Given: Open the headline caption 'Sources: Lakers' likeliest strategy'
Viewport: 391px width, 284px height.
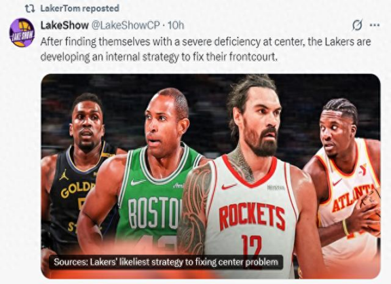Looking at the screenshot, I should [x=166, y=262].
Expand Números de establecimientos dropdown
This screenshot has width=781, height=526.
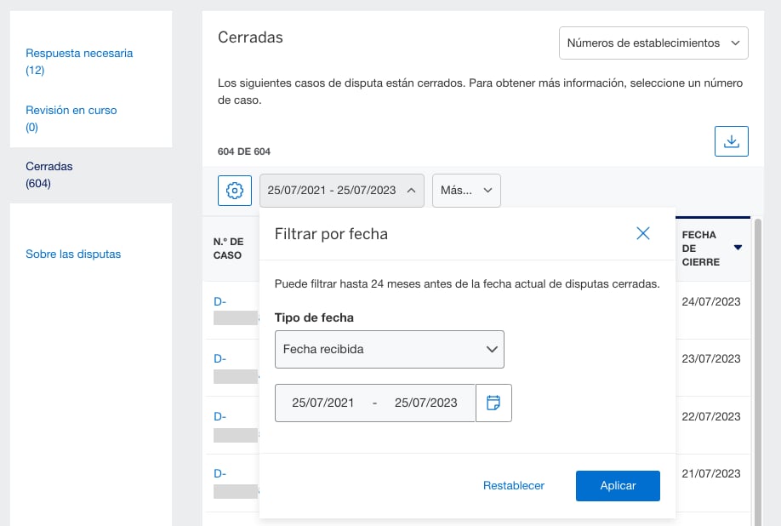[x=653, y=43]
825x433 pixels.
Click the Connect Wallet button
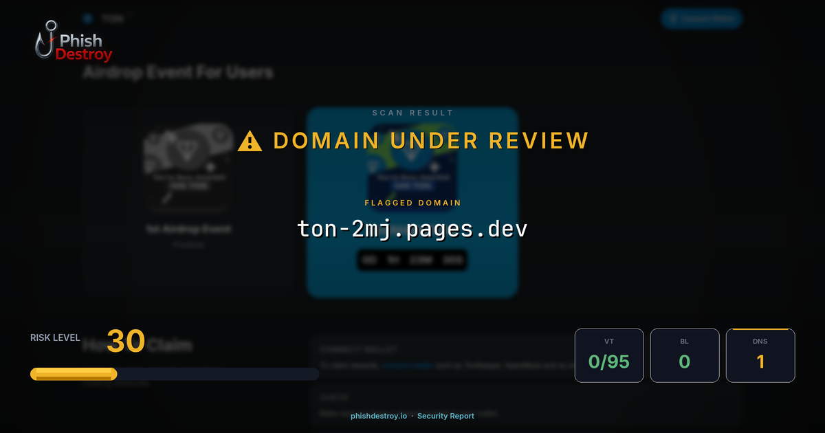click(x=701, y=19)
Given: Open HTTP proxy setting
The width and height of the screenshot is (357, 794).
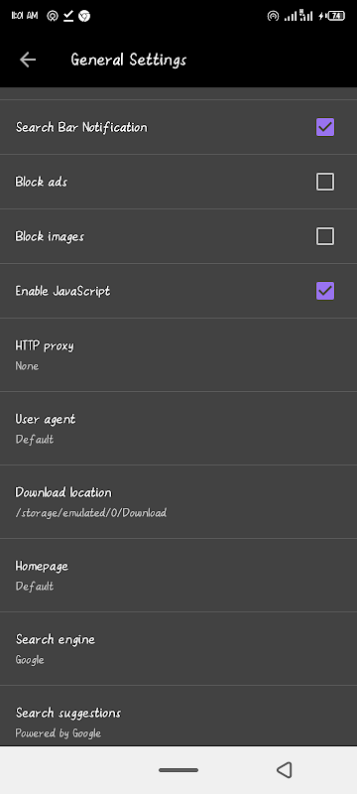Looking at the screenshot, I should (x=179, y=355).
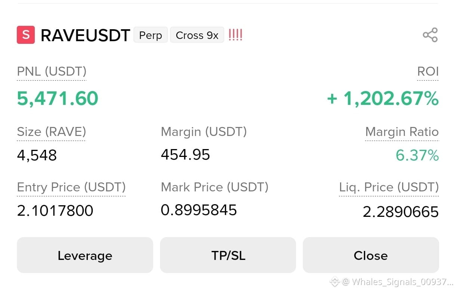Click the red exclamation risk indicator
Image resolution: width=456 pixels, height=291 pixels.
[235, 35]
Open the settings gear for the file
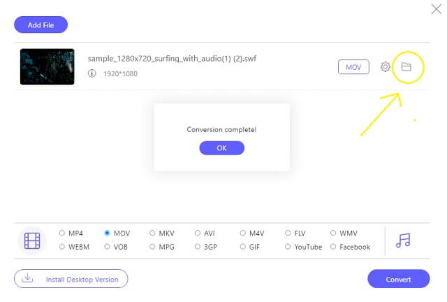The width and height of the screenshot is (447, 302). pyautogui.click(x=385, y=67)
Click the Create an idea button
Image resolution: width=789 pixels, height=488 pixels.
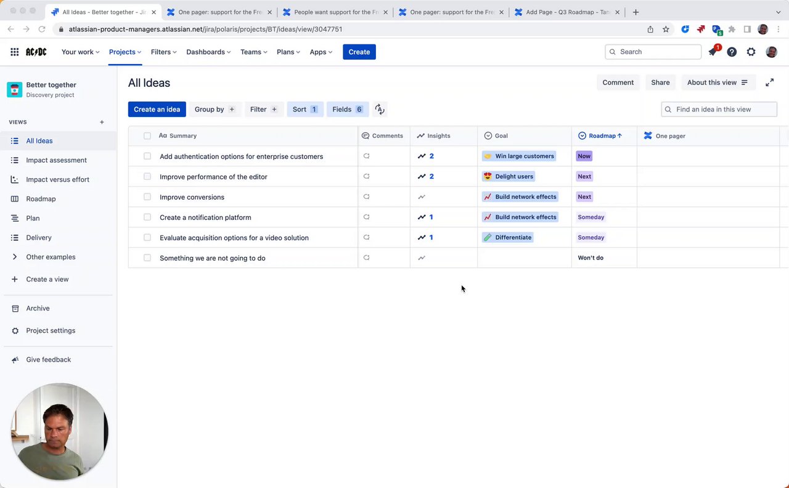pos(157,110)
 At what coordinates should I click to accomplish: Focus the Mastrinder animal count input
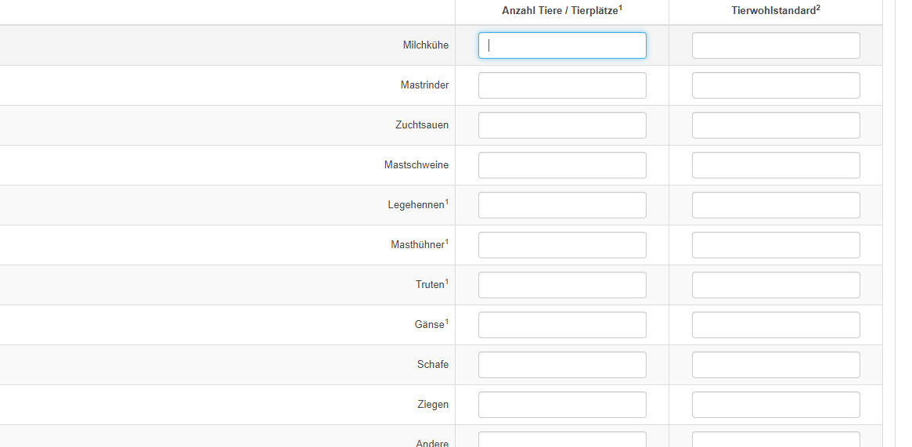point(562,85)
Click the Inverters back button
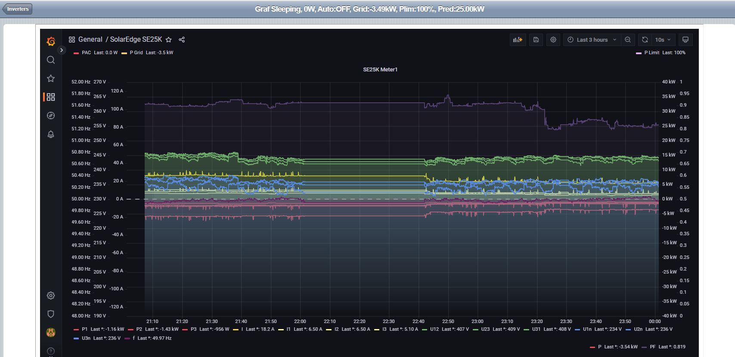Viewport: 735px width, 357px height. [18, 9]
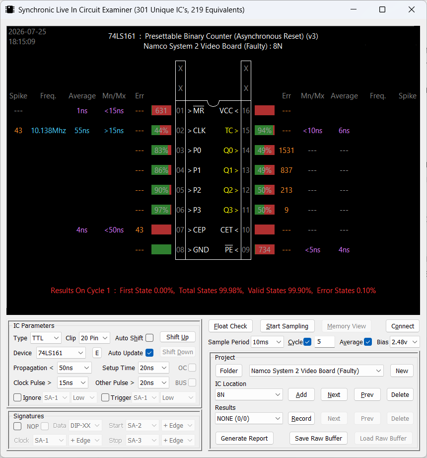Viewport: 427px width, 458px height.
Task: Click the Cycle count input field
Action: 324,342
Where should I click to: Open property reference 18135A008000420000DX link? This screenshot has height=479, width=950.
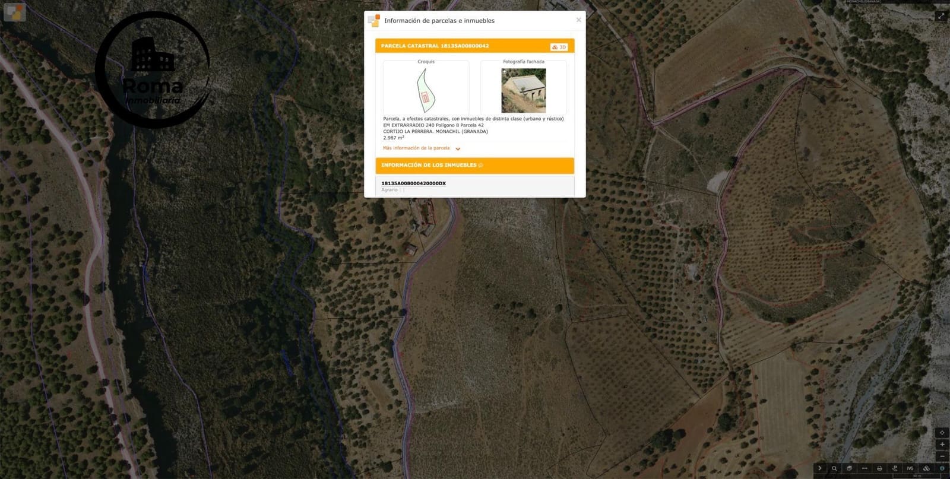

────────────────────────────────────────

Could you reproduce all of the material exactly? Keep the pictures out of it.

* _RESPONSE BELOW_:
Given: Open the headline caption 'Sources: Lakers' likeliest strategy'
Viewport: 391px width, 284px height.
Looking at the screenshot, I should [x=166, y=262].
Expand Números de establecimientos dropdown
This screenshot has width=781, height=526.
[x=653, y=43]
825x433 pixels.
Click the Connect Wallet button
click(x=701, y=19)
Given: Open HTTP proxy setting
The width and height of the screenshot is (357, 794).
Looking at the screenshot, I should (x=179, y=355).
Click the red exclamation risk indicator
Image resolution: width=456 pixels, height=291 pixels.
[235, 35]
Open the settings gear for the file
The width and height of the screenshot is (447, 302). pyautogui.click(x=385, y=67)
Click the Create an idea button
Image resolution: width=789 pixels, height=488 pixels.
pos(157,110)
 At what coordinates should I click to accomplish: Focus the Mastrinder animal count input
point(562,85)
Click the Inverters back button
Viewport: 735px width, 357px height. [18, 9]
Viewport: 427px width, 458px height.
Task: Click the Cycle count input field
Action: 324,342
Where should I click to: Open property reference 18135A008000420000DX link? This screenshot has height=479, width=950.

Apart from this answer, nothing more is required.